The COVID-19 vaccine has dominated headlines for months. But now, there’s another vaccine to have on your radar: the flu shot.

If you’ve already been vaccinated against COVID-19, the window to get your flu shot may overlap with the timeframe to get a COVID-19 booster shot. In case you missed it, the Centers for Disease Control and Prevention (CDC) and Food and Drug Administration (FDA) announced on August 18 that people who received the two-dose mRNA COVID-19 vaccines should get booster shots eight months after receiving their second dose for maximum protection. Third shots of the Pfizer-BioNTech or Moderna vaccines will be offered starting the week of September 20.

And, of course, if you’re considering getting vaccinated against COVID-19 in the first place, your shots could also overlap with your seasonal flu vaccine (which the CDC recommends you get by the end of October).

This raises a huge question: Is it OK to get a COVID-19 vaccine and flu shot at the same time? And what might the possible side effects be if you do? Here’s what you need to know.

Is it safe to get a COVID-19 vaccine and flu shot at the same time?

Yes. When the COVID-19 vaccines were first granted emergency use authorization, the CDC recommended waiting 14 days between getting that and any other vaccine, says Thomas Russo, M.D., professor and chief of infectious disease at the University at Buffalo in New York. This was in order to make sure both vaccines would be effective and to minimize side effects. But the CDC now says that it’s OK to get a COVID-19 vaccine and other vaccines in the same visit. “Experience with other vaccines has shown that the way our bodies develop protection, known as an immune response, after getting vaccinated and possible side effects of vaccines are generally the same when given alone or with other vaccines,” the CDC says online.

“There’s no restriction on any vaccination co-administration,” says Amesh A. Adalja, M.D., a senior scholar at the Johns Hopkins Center for Health Security. “This makes it more convenient.”

But is it a good idea to get the flu and COVID-19 vaccines at once?

Again, the CDC says you’re perfectly fine to go this route. But doctors say you might want to consider a few things before you roll up both sleeves at once.

Both arms might hurt

At a very basic level, you could be dealing with two sore arms, says William Schaffner, M.D., an infectious disease specialist and professor at the Vanderbilt University School of Medicine. “You’ll get an inoculation in each arm,” he points out. “It’s OK to do this and your body will deal with it in a perfectly normal way, but do you want to be walking around with two sore arms at once?”

Studies haven’t been done on receiving both shots at once

Dr. Schaffner says it’s “really tough to say” what you might feel like or what potential side effects you could experience if you get both vaccines simultaneously. “Careful studies haven’t been done on this,” he points out.

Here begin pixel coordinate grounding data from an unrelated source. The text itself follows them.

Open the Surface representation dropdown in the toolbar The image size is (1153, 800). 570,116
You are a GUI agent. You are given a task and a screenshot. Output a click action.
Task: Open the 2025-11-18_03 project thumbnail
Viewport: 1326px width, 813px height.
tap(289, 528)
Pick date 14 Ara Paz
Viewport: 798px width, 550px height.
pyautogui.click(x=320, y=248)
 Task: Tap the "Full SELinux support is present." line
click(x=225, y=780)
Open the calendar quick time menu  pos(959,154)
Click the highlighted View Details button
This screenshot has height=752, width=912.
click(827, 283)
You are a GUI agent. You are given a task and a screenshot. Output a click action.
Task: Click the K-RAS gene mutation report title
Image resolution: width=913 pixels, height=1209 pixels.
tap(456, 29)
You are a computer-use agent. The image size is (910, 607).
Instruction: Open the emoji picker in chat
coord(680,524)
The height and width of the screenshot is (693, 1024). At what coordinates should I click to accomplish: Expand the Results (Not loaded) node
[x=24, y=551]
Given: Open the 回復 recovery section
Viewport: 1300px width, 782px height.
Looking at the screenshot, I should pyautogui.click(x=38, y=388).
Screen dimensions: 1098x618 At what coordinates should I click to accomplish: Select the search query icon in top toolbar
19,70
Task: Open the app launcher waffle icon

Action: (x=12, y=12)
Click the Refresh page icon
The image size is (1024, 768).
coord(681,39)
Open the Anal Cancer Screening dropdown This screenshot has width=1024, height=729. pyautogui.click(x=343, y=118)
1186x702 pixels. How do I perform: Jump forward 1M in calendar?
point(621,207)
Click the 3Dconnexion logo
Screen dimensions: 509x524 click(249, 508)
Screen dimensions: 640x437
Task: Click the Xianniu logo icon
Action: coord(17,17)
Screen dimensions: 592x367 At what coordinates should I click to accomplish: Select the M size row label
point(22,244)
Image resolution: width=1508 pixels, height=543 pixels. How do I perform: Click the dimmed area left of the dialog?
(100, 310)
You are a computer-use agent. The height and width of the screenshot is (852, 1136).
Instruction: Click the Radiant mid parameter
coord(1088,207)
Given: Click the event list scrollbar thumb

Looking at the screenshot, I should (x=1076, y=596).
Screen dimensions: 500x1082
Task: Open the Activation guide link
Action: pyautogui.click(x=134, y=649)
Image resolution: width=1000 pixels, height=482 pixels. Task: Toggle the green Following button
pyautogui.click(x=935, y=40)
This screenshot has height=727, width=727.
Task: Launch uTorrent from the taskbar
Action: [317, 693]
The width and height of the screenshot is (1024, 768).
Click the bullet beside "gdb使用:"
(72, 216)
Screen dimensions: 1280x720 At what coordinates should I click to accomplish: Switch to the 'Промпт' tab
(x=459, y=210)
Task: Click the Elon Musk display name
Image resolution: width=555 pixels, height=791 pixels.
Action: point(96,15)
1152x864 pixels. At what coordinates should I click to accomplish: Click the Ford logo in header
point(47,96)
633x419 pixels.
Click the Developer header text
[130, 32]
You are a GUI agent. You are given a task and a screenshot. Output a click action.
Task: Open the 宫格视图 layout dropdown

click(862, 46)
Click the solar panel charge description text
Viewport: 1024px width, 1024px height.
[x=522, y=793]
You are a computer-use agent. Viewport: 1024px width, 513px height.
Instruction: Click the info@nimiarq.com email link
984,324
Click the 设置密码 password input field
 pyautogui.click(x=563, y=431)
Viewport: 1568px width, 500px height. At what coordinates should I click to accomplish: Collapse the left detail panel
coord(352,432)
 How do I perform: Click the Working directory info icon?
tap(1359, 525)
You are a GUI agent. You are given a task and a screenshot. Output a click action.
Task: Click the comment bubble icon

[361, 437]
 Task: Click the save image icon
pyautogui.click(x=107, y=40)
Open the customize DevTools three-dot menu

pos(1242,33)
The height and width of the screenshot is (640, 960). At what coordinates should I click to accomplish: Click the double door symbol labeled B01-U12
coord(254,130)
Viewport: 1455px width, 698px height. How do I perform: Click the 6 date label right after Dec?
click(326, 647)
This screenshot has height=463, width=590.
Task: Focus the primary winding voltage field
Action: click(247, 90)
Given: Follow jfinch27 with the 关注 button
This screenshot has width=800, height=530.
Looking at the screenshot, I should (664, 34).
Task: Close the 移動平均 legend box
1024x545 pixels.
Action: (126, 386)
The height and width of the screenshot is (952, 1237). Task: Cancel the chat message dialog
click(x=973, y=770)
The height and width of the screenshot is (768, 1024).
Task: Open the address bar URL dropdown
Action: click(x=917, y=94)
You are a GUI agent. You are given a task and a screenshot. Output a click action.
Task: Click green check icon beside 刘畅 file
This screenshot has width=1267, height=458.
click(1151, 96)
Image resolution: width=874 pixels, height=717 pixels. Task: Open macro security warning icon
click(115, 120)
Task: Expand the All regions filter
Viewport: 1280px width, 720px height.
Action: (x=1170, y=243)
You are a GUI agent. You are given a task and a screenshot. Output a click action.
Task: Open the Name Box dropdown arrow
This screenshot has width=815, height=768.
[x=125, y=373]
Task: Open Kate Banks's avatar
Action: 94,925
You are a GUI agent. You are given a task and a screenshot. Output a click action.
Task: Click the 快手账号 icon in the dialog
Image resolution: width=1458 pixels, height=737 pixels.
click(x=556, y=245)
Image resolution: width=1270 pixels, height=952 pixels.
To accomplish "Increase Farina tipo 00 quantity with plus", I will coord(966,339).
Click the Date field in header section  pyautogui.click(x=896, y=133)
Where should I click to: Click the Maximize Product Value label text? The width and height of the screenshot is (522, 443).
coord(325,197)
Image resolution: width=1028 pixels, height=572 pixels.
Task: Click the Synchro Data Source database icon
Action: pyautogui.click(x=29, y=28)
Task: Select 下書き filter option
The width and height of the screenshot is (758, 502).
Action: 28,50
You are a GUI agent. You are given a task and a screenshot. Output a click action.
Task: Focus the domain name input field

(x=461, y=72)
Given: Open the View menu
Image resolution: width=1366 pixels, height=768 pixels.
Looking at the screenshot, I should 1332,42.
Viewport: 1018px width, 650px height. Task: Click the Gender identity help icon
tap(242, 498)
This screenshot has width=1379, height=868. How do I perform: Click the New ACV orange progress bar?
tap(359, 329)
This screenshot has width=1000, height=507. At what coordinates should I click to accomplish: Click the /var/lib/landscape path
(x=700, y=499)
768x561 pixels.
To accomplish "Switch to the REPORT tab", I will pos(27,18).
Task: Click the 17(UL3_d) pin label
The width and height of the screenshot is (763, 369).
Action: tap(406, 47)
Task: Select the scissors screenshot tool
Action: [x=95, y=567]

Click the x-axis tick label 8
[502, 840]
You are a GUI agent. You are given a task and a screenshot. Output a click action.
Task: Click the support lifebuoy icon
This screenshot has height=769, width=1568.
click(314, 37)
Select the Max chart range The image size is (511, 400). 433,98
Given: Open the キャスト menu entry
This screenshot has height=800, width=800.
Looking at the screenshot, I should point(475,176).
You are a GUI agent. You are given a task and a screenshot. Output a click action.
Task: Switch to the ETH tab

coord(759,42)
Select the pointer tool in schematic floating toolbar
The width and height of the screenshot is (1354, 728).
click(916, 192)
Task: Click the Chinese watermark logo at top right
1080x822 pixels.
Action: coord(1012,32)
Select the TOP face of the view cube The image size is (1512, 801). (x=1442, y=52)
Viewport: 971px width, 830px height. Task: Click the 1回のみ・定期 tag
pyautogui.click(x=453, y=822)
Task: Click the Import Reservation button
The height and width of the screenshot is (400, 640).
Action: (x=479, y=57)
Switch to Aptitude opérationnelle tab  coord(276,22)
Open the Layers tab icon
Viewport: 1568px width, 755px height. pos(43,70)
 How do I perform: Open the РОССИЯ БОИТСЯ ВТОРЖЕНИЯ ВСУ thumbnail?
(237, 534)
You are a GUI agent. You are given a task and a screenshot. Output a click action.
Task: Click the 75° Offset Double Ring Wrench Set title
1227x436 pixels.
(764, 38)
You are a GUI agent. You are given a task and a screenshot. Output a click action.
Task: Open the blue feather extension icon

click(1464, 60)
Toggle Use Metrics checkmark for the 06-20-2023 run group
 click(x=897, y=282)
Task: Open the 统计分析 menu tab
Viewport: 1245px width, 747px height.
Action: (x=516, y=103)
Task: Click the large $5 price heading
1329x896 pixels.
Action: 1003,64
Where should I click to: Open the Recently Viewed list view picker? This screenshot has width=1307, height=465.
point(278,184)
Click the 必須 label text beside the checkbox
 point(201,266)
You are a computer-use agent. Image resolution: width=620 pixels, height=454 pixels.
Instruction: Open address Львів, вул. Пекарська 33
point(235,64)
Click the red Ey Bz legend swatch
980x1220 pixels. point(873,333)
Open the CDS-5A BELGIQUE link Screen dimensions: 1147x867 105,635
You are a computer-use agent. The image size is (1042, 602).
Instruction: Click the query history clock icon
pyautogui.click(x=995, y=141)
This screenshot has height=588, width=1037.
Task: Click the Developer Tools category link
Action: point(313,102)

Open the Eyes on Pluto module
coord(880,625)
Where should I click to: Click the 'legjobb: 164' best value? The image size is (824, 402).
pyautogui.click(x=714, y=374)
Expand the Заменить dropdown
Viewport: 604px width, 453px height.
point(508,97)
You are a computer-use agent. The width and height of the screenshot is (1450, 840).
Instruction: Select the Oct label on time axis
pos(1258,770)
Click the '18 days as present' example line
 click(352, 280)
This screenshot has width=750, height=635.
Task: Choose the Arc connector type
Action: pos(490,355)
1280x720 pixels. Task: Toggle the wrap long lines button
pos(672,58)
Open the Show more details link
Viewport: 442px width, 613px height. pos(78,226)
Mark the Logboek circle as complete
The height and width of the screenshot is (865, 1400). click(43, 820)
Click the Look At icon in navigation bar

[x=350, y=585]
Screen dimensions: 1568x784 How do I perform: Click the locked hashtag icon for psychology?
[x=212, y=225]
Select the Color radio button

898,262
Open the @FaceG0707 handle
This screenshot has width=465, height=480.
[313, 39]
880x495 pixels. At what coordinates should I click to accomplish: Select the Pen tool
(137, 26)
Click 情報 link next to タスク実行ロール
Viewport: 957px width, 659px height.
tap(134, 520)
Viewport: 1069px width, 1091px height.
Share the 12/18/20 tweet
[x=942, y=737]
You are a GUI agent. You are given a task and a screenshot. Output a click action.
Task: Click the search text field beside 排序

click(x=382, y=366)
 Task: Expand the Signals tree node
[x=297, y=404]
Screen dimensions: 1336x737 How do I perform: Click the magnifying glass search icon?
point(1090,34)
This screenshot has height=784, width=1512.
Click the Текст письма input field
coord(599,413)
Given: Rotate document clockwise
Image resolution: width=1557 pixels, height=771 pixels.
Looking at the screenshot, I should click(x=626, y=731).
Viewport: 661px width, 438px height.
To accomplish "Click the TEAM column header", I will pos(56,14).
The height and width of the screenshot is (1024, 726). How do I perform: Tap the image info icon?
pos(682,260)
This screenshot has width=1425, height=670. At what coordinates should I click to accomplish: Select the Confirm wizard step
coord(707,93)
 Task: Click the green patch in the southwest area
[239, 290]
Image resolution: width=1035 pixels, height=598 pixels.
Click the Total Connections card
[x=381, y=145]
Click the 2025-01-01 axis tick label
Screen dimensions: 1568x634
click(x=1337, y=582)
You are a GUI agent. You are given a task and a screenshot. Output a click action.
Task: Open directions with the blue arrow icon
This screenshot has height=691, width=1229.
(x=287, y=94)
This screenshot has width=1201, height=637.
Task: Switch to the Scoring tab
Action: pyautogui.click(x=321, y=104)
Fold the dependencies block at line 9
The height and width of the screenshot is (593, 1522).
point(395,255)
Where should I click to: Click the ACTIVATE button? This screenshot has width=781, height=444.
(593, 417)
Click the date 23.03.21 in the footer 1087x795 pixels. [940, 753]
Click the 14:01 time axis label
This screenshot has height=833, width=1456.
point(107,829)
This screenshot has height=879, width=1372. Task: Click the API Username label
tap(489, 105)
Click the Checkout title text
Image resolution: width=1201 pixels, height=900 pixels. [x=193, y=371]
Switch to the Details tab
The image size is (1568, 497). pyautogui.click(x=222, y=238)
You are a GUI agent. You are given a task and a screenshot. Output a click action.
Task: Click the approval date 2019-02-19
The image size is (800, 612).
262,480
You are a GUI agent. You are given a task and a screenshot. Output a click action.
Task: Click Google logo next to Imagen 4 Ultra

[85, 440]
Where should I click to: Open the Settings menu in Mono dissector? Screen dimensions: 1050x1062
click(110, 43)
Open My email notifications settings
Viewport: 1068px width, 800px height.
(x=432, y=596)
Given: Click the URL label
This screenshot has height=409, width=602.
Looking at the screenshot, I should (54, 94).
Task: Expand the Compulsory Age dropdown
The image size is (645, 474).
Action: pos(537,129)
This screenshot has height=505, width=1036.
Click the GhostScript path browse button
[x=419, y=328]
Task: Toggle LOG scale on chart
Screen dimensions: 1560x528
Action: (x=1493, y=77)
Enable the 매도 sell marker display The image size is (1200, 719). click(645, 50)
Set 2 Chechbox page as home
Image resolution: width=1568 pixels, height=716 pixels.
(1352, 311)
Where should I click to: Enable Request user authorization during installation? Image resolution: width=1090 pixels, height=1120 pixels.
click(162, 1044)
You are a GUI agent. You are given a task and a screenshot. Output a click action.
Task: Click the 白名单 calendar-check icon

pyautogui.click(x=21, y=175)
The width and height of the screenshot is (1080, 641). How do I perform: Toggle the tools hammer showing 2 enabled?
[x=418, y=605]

Side effects will depend on your past reactions to both vaccines

If you’re worried about worsening potential side effects, like a fever or feeling blah, if you get the vaccines together, Dr. Schaffner says that “a lot will depend on your previous experience with the vaccines.” Meaning, if you tend to get a slight fever after the flu vaccine and you got a fever after your COVID-19 vaccine, there’s a decent chance you’ll experience the same if you get them together—and possibly even more intensely than if you receive one at a time. Ditto for having a sore arm, or any other side effect.

The bottom line

“If it’s more convenient for you to get both vaccines at once, then go for it,” Dr. Schaffner says. But, if you can space them out a little and you’re nervous about potential side effects, he suggests waiting a week or two between shots.

Whatever you do, doctors recommend getting both the COVID-19 vaccine and the flu shot. “The consequences of getting both COVID and the flu are not great,” Dr. Russo says. “You’ll want to get vaccinated."